Oil slumps on ‘most bearish report of all time’
Data showed the biggest weekly US crude surplus on record, a hurdle facing traders banking on higher prices.
Oil prices extended their slump after data showed the biggest weekly US crude surplus on record, the latest sign of the hurdles facing traders banking on higher prices.
The supply data prompted investors to reduce expectations that two years of oversupply in the oil markets is coming to an end. US prices immediately shed nearly $US1 a barrel and losses spread into gasoline and diesel futures.
US crude futures fell $US1.33, or 2.9 per cent, to $US45.34 a barrel on the New York Mercantile Exchange.
“You could easily make the argument it’s the most bearish report of all time,” said Bob Yawger, director of the futures division of Mizuho Securities USA. “There’s nothing to support the market.”
The US Energy Information Administration said crude-oil stockpiles rose by 14.4 million barrels in the week ended Oct. 28 — the largest weekly increase in 34 years of data collected by the EIA. Analysts polled by The Wall Street Journal expected a more modest increase of 1 million barrels.

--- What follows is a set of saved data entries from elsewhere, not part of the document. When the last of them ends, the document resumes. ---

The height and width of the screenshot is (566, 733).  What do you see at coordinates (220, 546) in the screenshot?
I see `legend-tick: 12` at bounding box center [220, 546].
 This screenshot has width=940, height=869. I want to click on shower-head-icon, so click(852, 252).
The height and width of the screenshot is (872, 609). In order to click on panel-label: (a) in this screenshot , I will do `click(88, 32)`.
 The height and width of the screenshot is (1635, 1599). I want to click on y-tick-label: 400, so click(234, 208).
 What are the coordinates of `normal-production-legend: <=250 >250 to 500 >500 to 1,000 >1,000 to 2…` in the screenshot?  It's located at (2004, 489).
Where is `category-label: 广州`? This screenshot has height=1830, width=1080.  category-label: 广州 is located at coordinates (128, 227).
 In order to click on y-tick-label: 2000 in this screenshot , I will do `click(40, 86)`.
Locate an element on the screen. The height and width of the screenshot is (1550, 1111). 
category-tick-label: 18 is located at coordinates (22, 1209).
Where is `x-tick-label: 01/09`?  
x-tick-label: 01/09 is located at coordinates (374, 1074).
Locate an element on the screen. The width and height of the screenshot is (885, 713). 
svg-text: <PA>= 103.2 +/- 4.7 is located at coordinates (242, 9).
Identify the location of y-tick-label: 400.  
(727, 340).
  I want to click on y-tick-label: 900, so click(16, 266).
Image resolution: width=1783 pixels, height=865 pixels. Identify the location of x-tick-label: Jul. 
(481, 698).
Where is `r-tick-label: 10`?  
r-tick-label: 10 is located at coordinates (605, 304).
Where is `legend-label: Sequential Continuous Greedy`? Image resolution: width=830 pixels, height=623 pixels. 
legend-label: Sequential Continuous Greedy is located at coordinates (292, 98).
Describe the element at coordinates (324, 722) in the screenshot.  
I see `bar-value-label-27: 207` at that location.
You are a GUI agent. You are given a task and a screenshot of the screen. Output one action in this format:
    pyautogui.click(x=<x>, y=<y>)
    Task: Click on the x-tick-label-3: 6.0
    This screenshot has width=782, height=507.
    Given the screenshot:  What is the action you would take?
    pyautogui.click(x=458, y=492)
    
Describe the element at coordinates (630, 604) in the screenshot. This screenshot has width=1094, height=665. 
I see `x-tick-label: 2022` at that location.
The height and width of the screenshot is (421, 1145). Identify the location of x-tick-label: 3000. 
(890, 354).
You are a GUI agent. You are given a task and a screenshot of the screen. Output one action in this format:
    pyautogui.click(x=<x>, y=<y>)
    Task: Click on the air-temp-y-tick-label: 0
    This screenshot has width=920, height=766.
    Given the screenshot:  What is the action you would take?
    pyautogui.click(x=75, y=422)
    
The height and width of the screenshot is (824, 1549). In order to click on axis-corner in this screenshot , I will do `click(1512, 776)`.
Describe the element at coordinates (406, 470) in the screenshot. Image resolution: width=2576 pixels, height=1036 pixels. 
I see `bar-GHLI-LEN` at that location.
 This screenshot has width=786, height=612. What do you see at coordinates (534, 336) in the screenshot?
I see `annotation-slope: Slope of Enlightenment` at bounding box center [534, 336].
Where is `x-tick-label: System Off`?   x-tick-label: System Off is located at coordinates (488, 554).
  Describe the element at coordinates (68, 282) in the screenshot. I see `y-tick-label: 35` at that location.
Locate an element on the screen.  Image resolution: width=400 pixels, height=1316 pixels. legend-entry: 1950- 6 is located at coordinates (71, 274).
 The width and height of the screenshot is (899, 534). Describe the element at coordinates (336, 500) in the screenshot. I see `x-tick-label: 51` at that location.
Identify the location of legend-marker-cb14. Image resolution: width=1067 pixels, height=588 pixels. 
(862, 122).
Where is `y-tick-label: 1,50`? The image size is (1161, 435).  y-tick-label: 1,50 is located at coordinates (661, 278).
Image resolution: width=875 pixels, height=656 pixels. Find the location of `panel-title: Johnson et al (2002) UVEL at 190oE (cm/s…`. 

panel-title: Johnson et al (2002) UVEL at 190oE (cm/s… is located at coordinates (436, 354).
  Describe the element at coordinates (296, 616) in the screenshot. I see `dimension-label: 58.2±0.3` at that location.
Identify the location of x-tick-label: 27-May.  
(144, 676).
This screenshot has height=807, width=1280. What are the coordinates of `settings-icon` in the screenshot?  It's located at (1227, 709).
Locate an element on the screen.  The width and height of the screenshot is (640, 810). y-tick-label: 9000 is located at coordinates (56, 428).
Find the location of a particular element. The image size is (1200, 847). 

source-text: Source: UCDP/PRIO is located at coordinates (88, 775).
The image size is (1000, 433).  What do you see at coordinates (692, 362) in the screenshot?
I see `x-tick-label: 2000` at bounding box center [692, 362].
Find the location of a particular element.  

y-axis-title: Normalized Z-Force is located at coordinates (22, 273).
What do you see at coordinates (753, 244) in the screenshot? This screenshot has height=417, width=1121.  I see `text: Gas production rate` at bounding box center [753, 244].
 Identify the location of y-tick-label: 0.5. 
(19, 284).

US oil has now fallen 12 per cent in just two weeks since hitting a one-year high on Oct. 19.
It is the latest in a series of sharp retreats to hit the market this year every time prices hit around $US50 a barrel. Many traders consider that a ceiling because supplies are still so strong, coming from both cost-cutting shale-oil drillers in the US and national oil companies abroad fighting for customers.
Traders are sceptical about plans from global exporters to cut production. Russian data released Wednesday showed a new post-Soviet era output record, and US government data showed weekly imports climbed to a four-year high.
Oil’s sharp fall in recent weeks marks the return of some of the volatility that had characterised the market earlier this summer.
Even as equity markets have largely stabilised since March, commodities and currencies have usually kept up their wild swings. This is oil’s third retreat from $US50 toward $US40 within five months, a shift often characterised by moves larger than 10 per cent within just a few weeks.
Many other markets had become placid as traders became focused on very few events, and grew certain of both a rate increase coming only in December and the strong likelihood of Hillary Clinton beating Donald Trump in the US presidential election, said Alain Bokobza, head of global asset allocation at Société Générale SA in Paris.
But one thing those beliefs did do is spur a dollar rally throughout October, which heaps more volatility on oil markets that are traditionally volatile. A rising dollar makes dollar-denominated commodities like oil more expensive for traders who are based in countries using other currencies, and those commodities often fall as the dollar rises. That often-strong connection went dormant for several months, but appeared to pick up in mid-October when the dollar kept rising and a month-long rally in oil began to reverse.
Oil was also highly influenced by the Organization of the Petroleum Exporting Countries, which had said in late September it would consider an agreement on output cuts later that year. That made oil one of the few assets impacted by two of the biggest events to captivate the markets, OPEC deal-making and rate decisions coming from the fed.
“The volatility (in oil) never goes away. It can be high or higher,” Mr Bokobza said.
Even bullish traders had been sceptical of OPEC, but many were also pointing to other signs that the oil market had fundamentally changed regardless of what OPEC did. Before last week, US stockpiles had drained seven out of the eight prior weeks, and other major storage hubs showed signs they were falling from record highs, too. It had many bullish traders convinced oversupply may have already ended, extending oil’s rally.
Last week’s record storage addition puts US crude stockpiles now back nearly at the levels they were before that string of drawdowns, about 480 million barrels, according to the EIA.
That, combined with continued bickering from OPEC members and uncertainty over the presidential election has caused Gresham Investment Management LLC to sell out of bullish oil positions this week.
“The two elements of what lifted prices up are now in question,” said Jonathan Berland, managing director at the firm, which manages about $US7.8 billion and specialises in commodities.
Gasoline futures lost 3.62 cents, or 2.4 per cent, to $US1.4479, a one-month low. Diesel futures lost 5.04 cents, or 3.3 per cent, to $US1.4665 a gallon, also a one-month low.